2024-12-27 15:48:44.042 | INFO | tools.llama.generate:generate_long:789 - Encoded text: Hello world.
2024-12-27 15:48:44.042 | INFO | tools.llama.generate:generate_long:807 - Generating sentence 1/1 of sample 1/1
3%|███▍ | 29/1023 [00:02<01:35, 10.37it/s]

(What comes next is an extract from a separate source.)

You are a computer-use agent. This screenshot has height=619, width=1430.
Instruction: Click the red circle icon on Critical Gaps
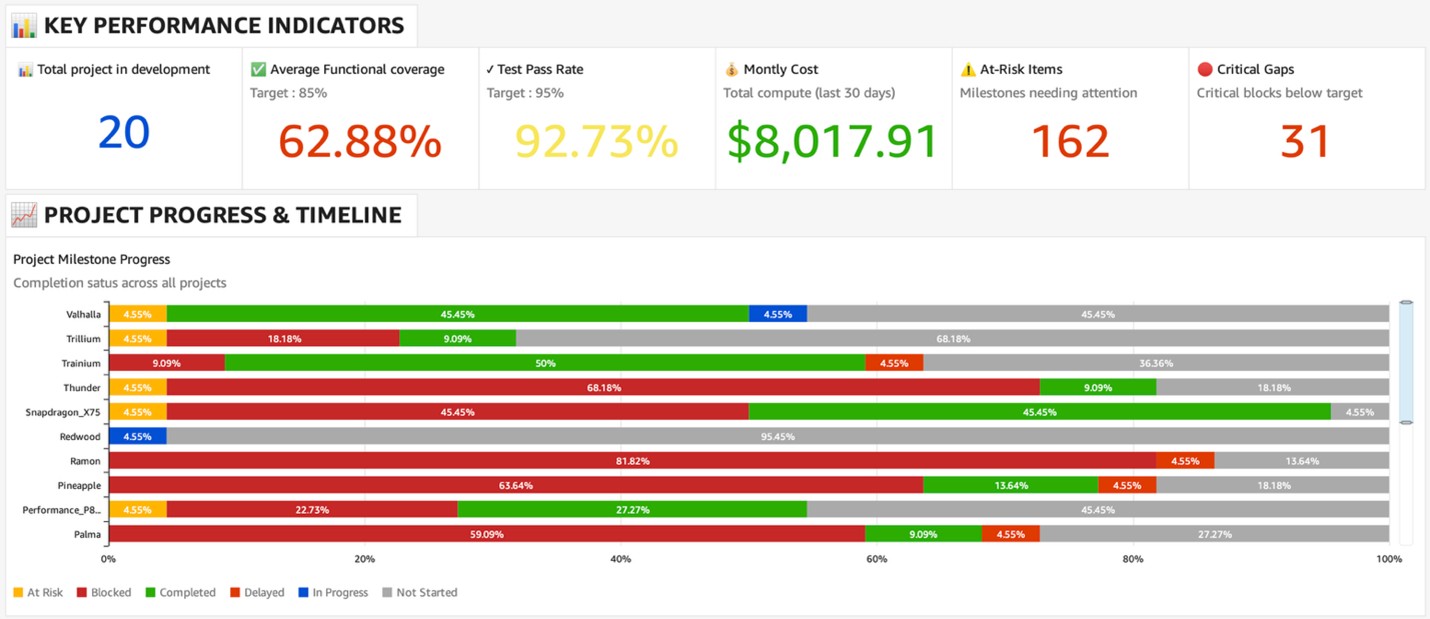point(1205,70)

2024-12-27 15:48:48.053 | INFO | tools.llama.generate:generate_long:861 - Generated 31 tokens in 4.01 seconds, 7.73 tokens/sec
2024-12-27 15:48:48.054 | INFO | tools.llama.generate:generate_long:864 - Bandwidth achieved: 4.93 GB/s
2024-12-27 15:48:48.066 | INFO | tools.inference_engine.vq_manager:decode_vq_tokens:20 - VQ features: torch.Size([8, 30])
2024-12-27 15:48:48.524 | INFO | tools.server.model_manager:warm_up:123 - Models warmed up.
2024-12-27 15:48:48.524 | INFO | __main__:initialize_app:88 - Startup done, listening server at http://127.0.0.1:8080
INFO: Application startup complete.
INFO: Uvicorn running on http://127.0.0.1:8080 (Press CTRL+C to quit)
And all functions works properly on CPU.